If he can’t explain that, he’s going to lose at some point anyway.
Today, Brooks is thoroughly disillusioned:
But as recent weeks have made clear, Barack Obama is the most split-personality politician in the country today. On the one hand, there is Dr. Barack, the high-minded, Niebuhr-quoting speechifier who spent this past winter thrilling the Scarlett Johansson set and feeling the fierce urgency of now. But then on the other side, there’s Fast Eddie Obama, the promise-breaking, tough-minded Chicago pol who’d throw you under the truck for votes.
This guy is the whole Chicago package: an idealistic, lakefront liberal fronting a sharp-elbowed machine operator. He’s the only politician of our lifetime who is underestimated because he’s too intelligent. He speaks so calmly and polysyllabically that people fail to appreciate the Machiavellian ambition inside.
But he’s been giving us an education, for anybody who cares to pay attention. Just try to imagine Mister Rogers playing the agent Ari in “Entourage” and it all falls into place.
For what it’s worth, I think that after liking Obama too much, Brooks has gone overboard and is now fearing Obama too much. If Obama was so brainy, he would have left Bill Ayers and Jeremiah Wright and Tony Rezko behind years ago. My own contribution to the field of Obamology is that he has no core identity, so he adjusts to each environment—Hawaii, Harvard, Chicago, Washington—as he needs to. It’s oversimplifying to say he’s a phony, which is the term my Jerry Brown loving mother gave him, but it does have some truth to it. To borrow a phrase from the self-declared Ayatollah of the Assembly, Willie Brown, Obama has “ice water in his veins.”
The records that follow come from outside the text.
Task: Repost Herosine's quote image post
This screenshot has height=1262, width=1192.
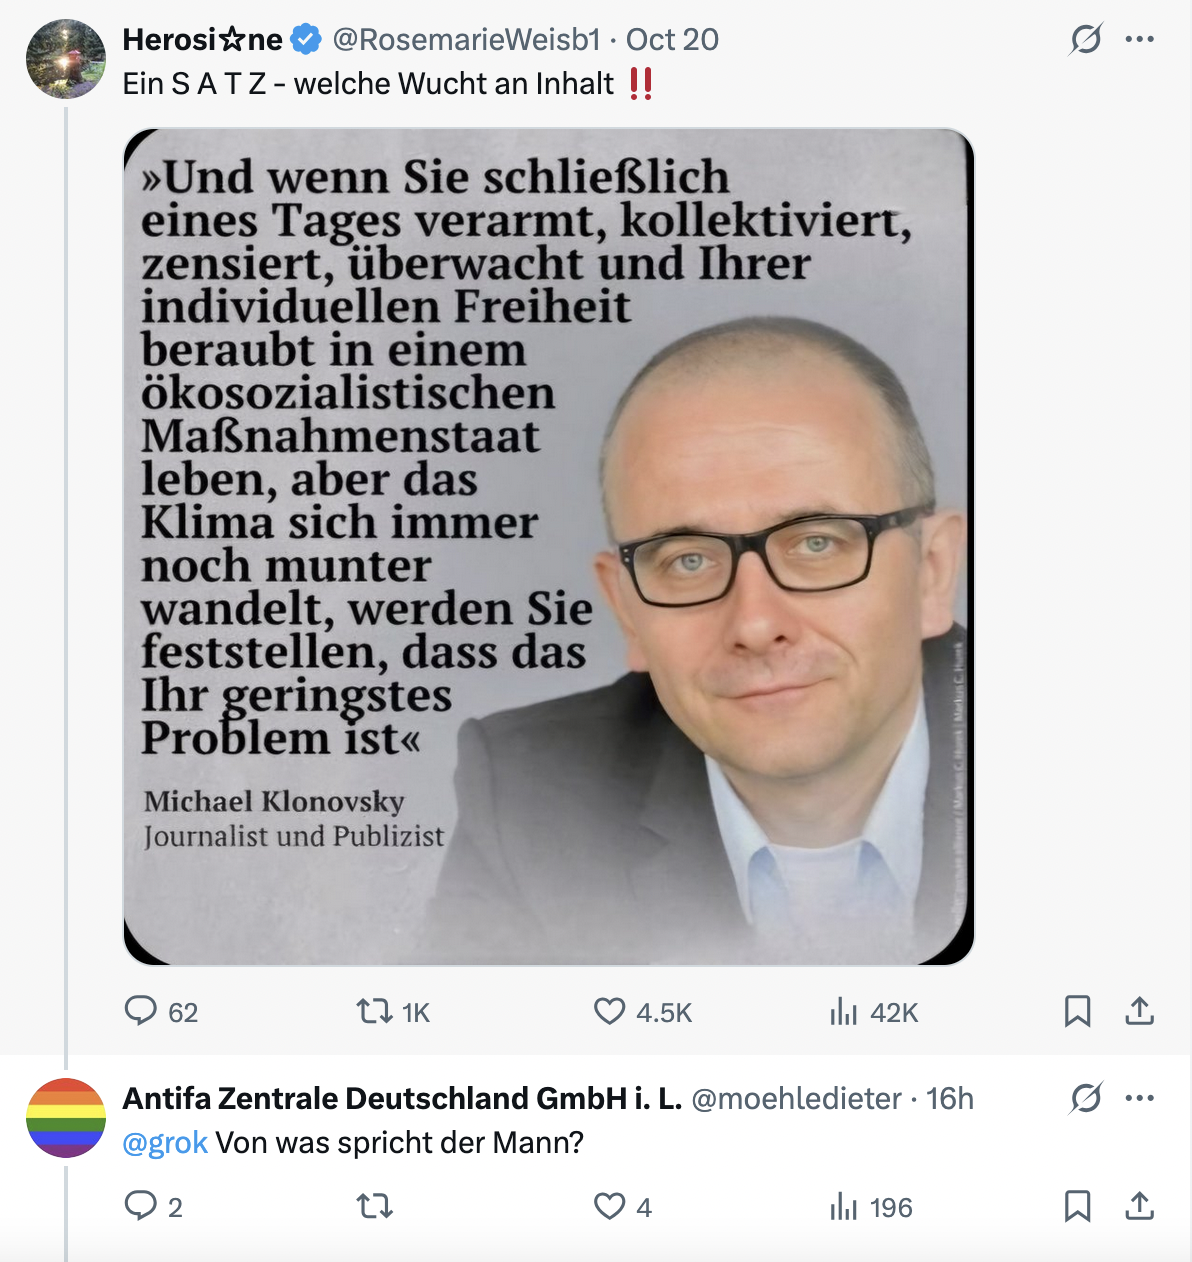Action: tap(375, 1012)
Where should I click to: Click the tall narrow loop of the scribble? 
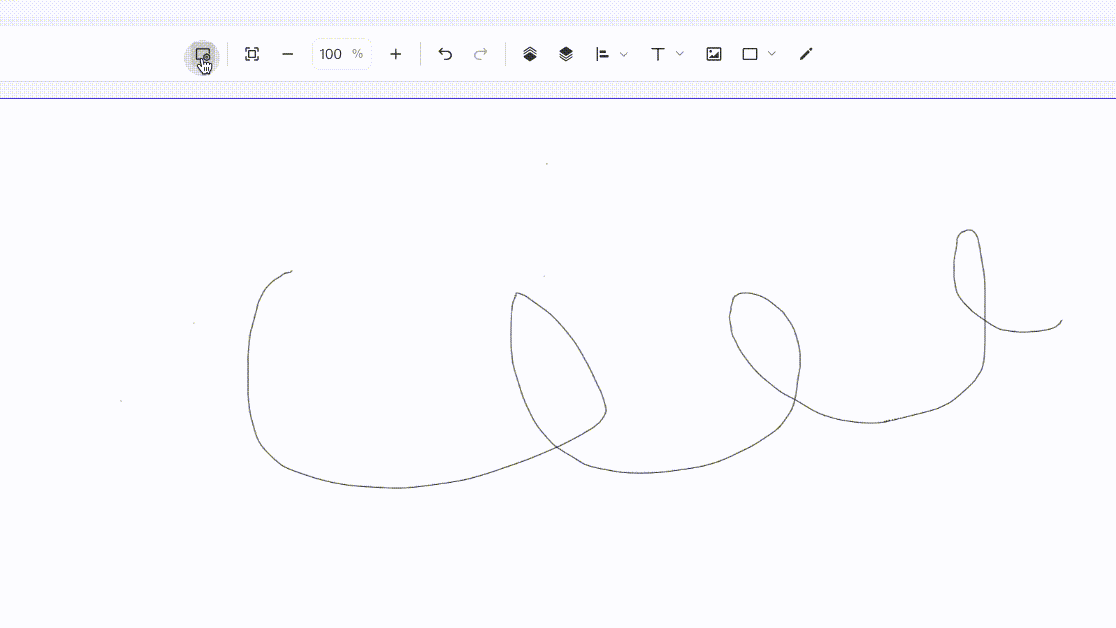click(969, 278)
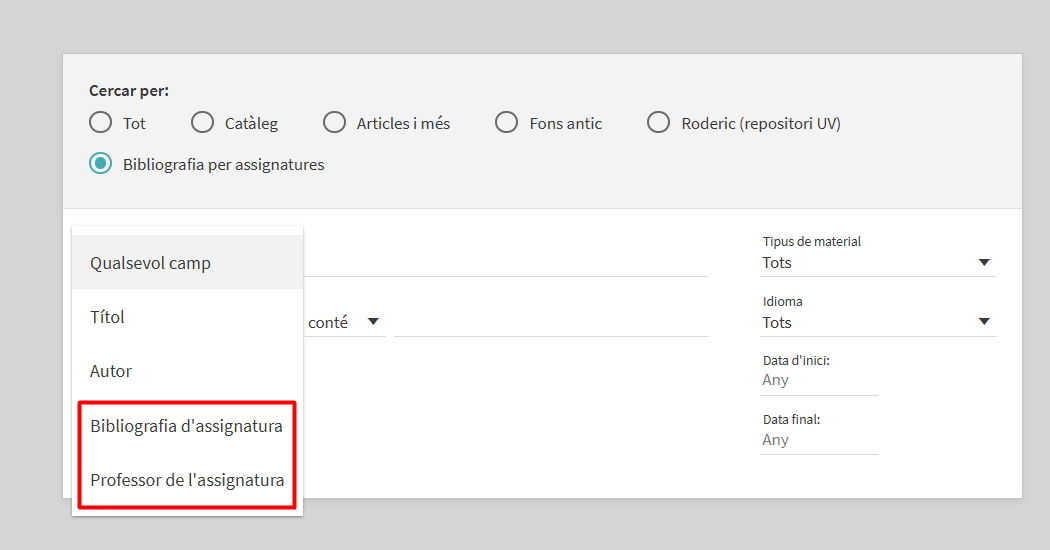Click the Idioma dropdown arrow icon
The height and width of the screenshot is (550, 1050).
[984, 322]
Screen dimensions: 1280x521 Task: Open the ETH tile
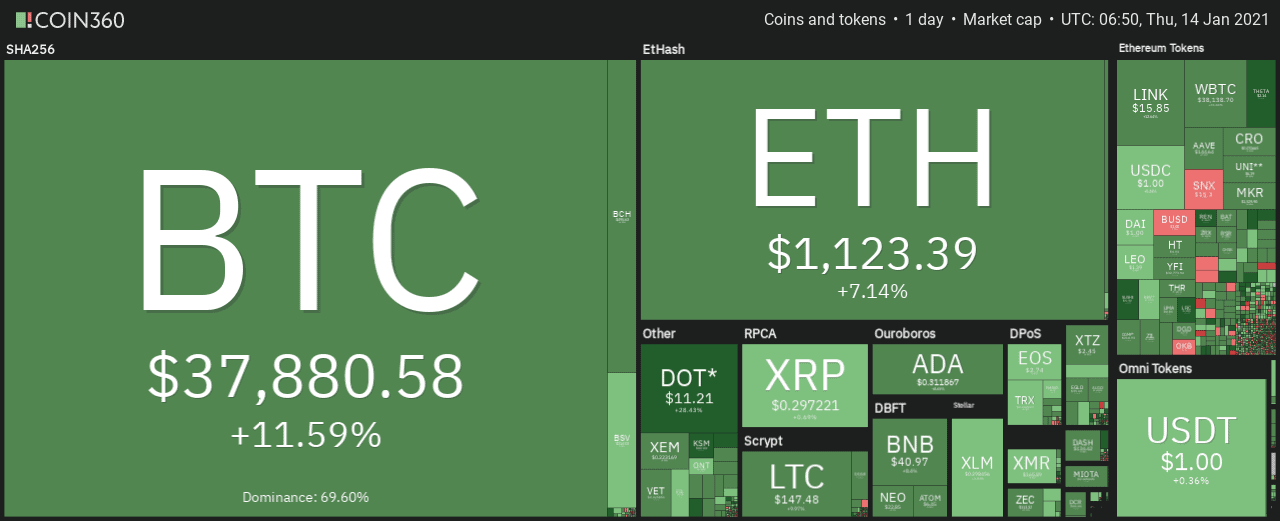[x=872, y=189]
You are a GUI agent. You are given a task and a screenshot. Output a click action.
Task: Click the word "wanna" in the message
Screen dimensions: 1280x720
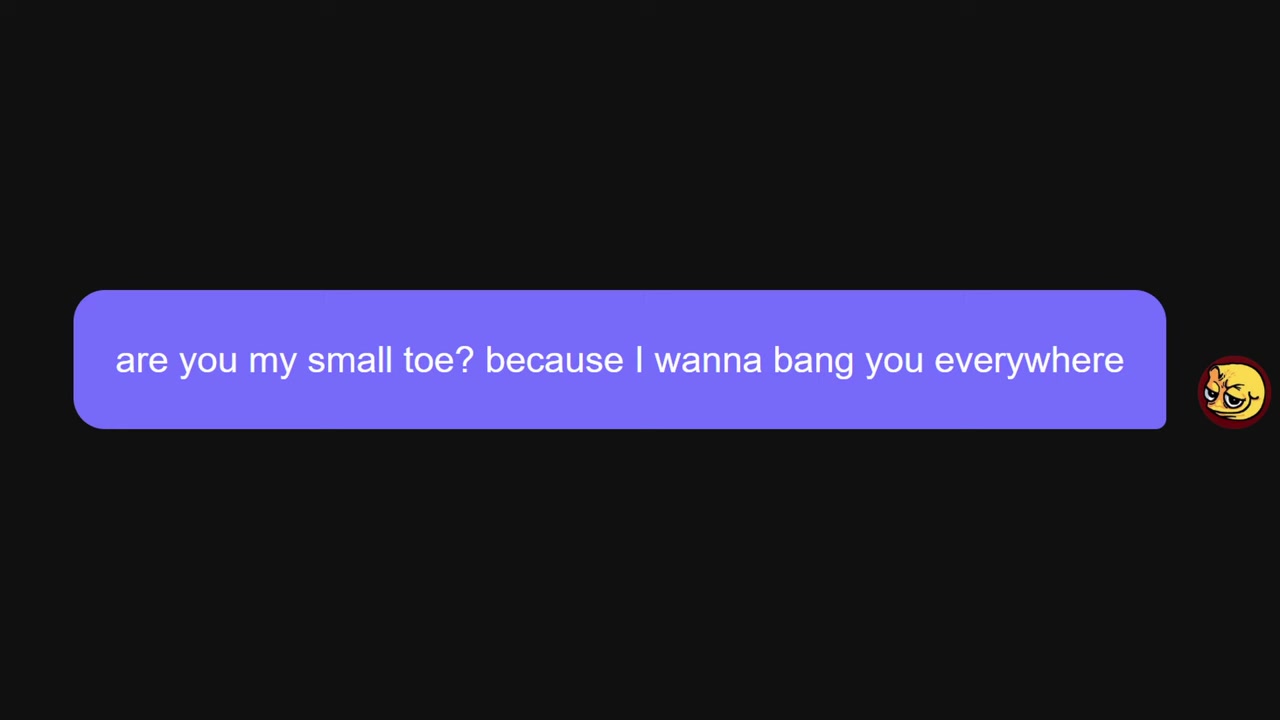tap(708, 361)
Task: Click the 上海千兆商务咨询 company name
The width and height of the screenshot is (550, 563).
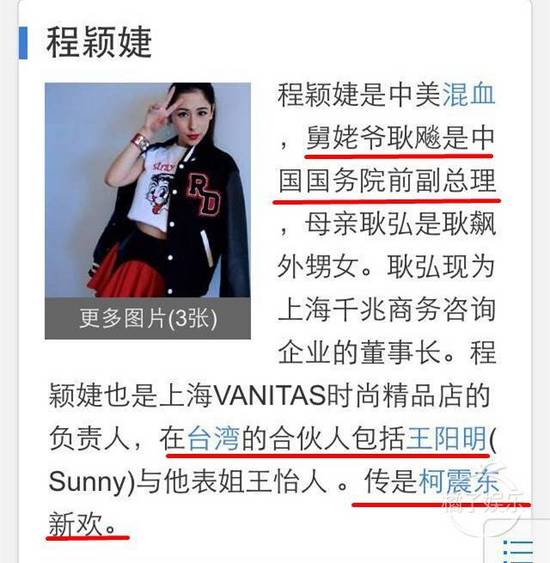Action: click(387, 310)

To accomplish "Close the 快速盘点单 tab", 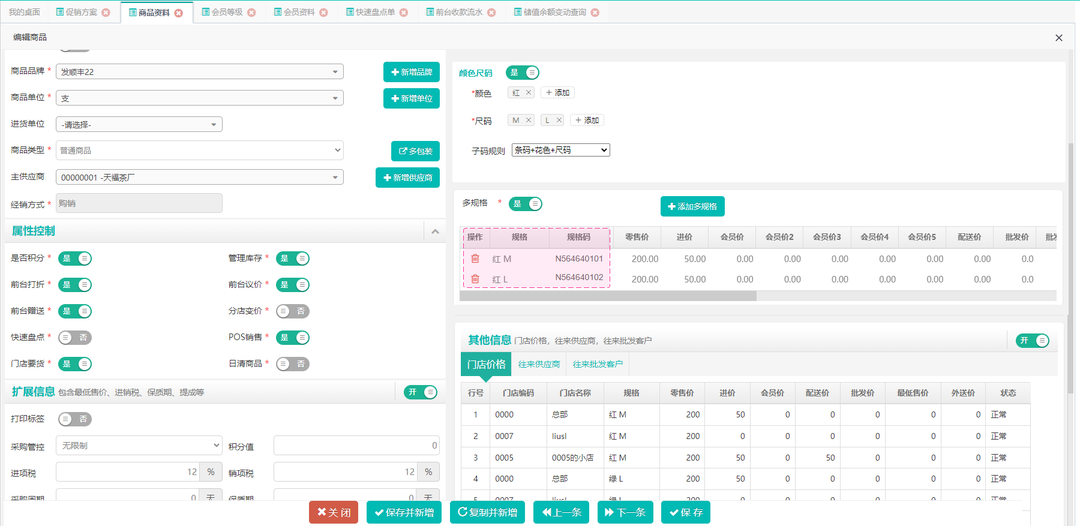I will 404,13.
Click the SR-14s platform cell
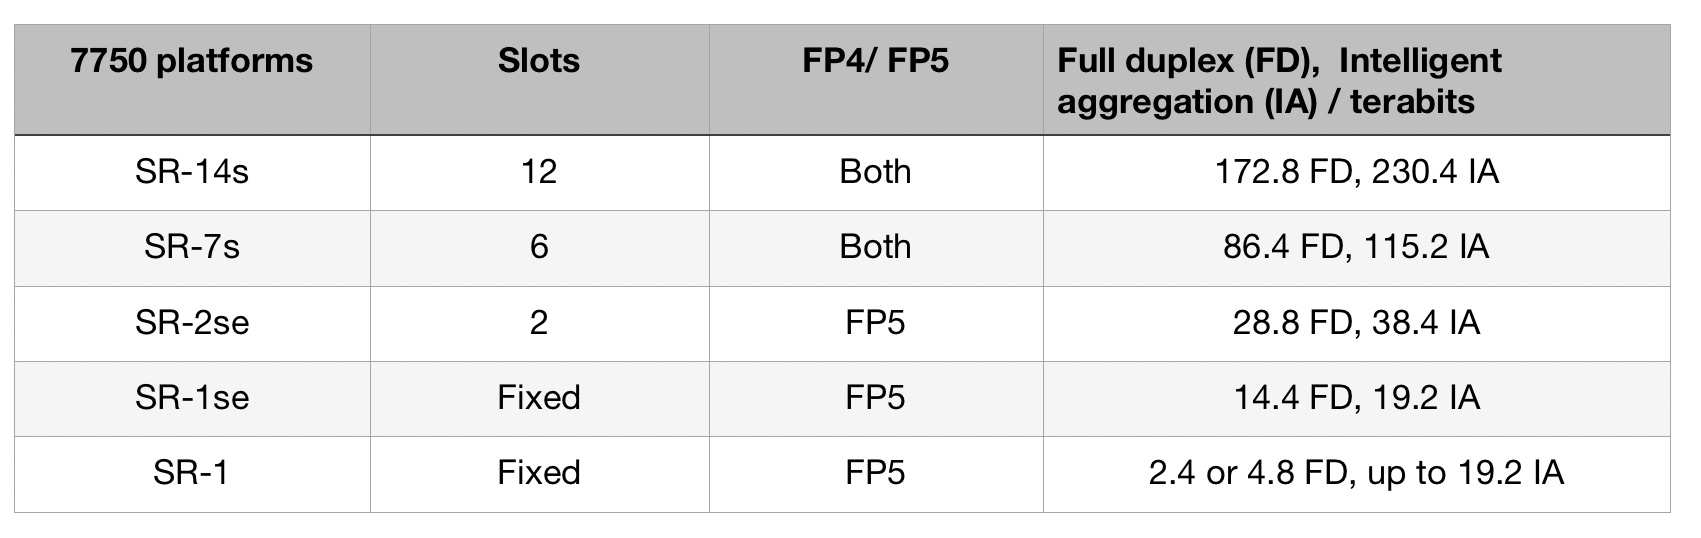 coord(192,172)
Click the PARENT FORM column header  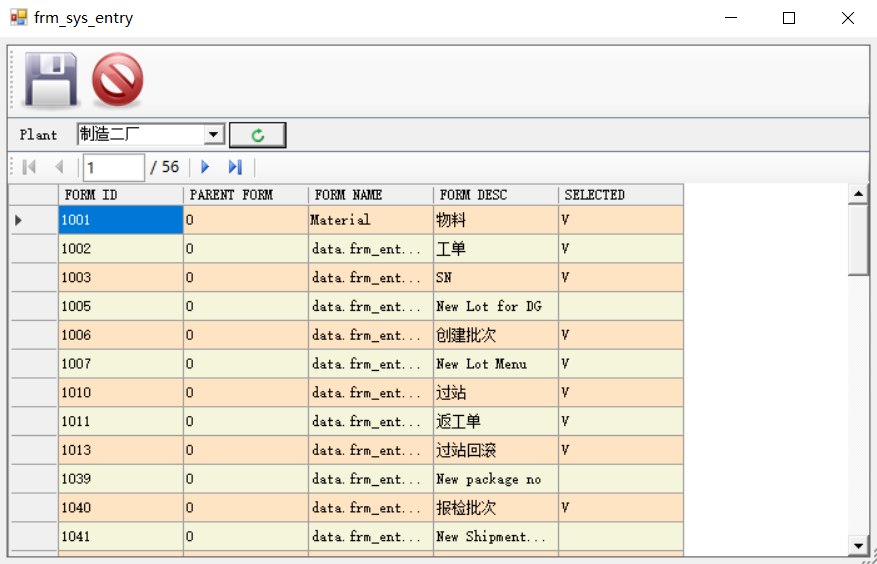245,195
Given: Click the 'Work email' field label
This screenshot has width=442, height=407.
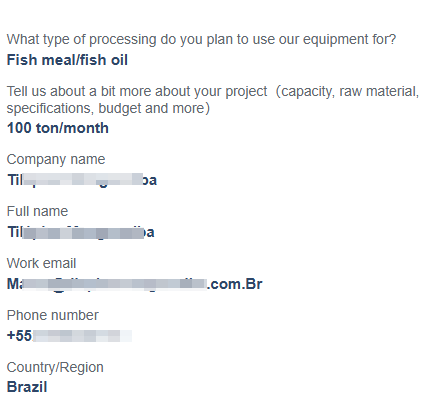Looking at the screenshot, I should point(41,263).
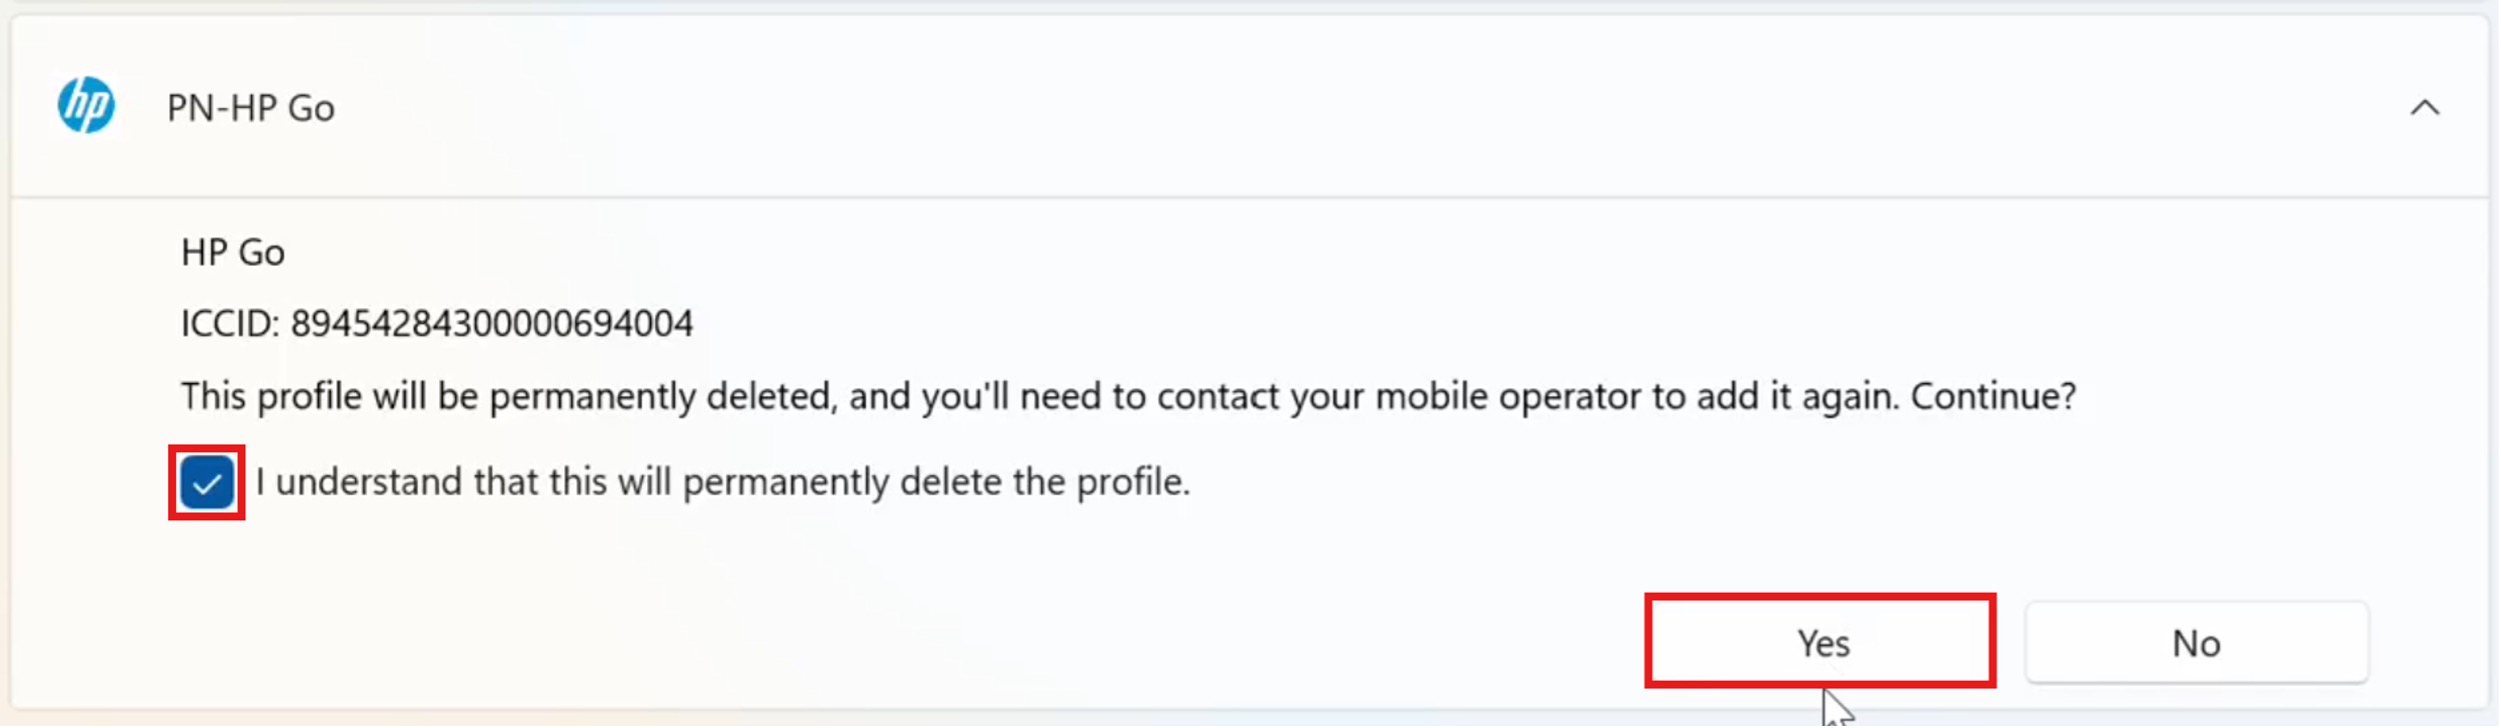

And in the exhaustive and exhausting coverage that envelopes a modern presidential campaign, the chill in Obama won’t stay hid for long. Remember his comments about voters being bitter? There’s a certain chilly rationalism there, the heart of a political scientist rather than a person: I think that’s the real Obama speaking. Knowing what Obama’s really like leads to perhaps the only way for McCain to win the presidency.
If McCain can drown out the media narrative of him being ancient and cantankerous and Bush’s third term with his own warmth and humanity, then he’ll beat the cold Obama.